El sábado, al salir de casa, encontramos un polluelo de gorrión caído de su nido, arrastrándose por el patio de nuestro edificio. Con la esperanza de que su madre volviera a por él, lo dejamos donde estaba, y nos marchamos. Pero, a nuestra vuelta, nada había cambiado, y el polluelo seguía allí, indefenso, en mitad del patio.

Decidimos llevarlo a casa, y, durante dos días, intentemos que estuviera alimentado y cómodo. Nuestra esperanza era que sobreviviera, que cogiera fuerzas, creciera, aprendiera a comer y volar, y nos dejara, volando por la ventana, a vivir su vida aviar.

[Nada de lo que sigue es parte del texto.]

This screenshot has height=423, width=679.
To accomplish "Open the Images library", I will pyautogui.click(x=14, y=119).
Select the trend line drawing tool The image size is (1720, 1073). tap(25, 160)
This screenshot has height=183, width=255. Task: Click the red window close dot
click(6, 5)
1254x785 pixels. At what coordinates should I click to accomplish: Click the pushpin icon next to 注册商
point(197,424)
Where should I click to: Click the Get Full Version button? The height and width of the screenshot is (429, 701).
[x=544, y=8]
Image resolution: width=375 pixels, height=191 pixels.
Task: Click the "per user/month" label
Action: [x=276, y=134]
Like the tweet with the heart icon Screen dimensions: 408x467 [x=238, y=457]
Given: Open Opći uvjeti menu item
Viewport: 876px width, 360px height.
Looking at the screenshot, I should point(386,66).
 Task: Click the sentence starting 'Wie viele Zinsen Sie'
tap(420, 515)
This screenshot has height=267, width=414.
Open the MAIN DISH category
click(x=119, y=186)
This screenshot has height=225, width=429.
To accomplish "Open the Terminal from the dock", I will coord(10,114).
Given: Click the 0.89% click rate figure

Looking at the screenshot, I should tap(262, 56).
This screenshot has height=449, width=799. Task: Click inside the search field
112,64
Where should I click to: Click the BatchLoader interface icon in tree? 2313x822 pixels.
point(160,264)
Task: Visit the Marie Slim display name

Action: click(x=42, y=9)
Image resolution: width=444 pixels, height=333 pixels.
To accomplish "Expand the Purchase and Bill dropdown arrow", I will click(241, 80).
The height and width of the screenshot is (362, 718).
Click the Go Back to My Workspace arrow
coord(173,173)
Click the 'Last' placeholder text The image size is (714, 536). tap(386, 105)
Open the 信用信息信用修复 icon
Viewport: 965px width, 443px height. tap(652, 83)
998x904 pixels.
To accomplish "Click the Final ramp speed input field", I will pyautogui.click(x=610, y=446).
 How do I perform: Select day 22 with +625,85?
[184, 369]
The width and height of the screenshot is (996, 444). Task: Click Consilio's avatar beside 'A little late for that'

Esta mañana lo encontré sin vida, fuera del nido que le habíamos construido (¿habría escapado igual del nido materno? ¿sentía el pajarito esa misma ansia de huir que muchos humanos, aunque le lleve a su destrucción?). Fue devastador. Una criatura que unas horas atrás vivía, cuyo corazón habías sentido latir mientras reposaba en tu mano, ya no estaba. No sé si había tenido realmente opción de sobrevivir, pero le había fallado, y hoy, todo el día me siento triste y culpable.


La etiqueta de mi bolsita de té de media mañana dice: Doing anything out of compassion will never be wrong.


Cuando era pequeño, cuatro o cinco años, tuve un hámster como mascota. Un día, al volver del colegio, mi madre me enseñó su jaula abierta, y vacía. Me contó que se había escapado, que había huido al patio interior del edificio (vivíamos, creo, en un segundo piso), que ahora vivía allí, bajo los árboles. No recuerdo haberme entristecido, sino todo lo contrario: entendía que a nadie le gusta vivir prisionero, que el hámster sería más feliz libre en el patio. En ningún momento me planteé cómo pudo escapar de su jaula, trepar hasta la ventana, abrirla y descender hasta el patio.

Hoy, treinta y cinco años después, me he dado por primera vez cuenta de que mi madre me mintió. Debió encontrar, como encontré yo al gorrión, al animal muerto en su jaula. Y, por compasión, quiso protegerme de la verdad, e inventó esa historia para mí, que yo elegí creer.

Creo que se equivocó, que debería haberme permitido tener esa primera experiencia con la muerte. Que nadie necesita ser protegido de la verdad. Habría llorado, y me habría sentido triste durante ¿días? Probablemente horas. Era mucho más voluble de niño de lo que lo soy ahora. Y habría comenzado a aprender sobre la muerte, ese aprendizaje que probablemente es el más crucial de nuestra vida. Quizás hubiera estado más preparado para afrontar su muerte, esa que dos años después aún no he sido capaz de aceptar del todo.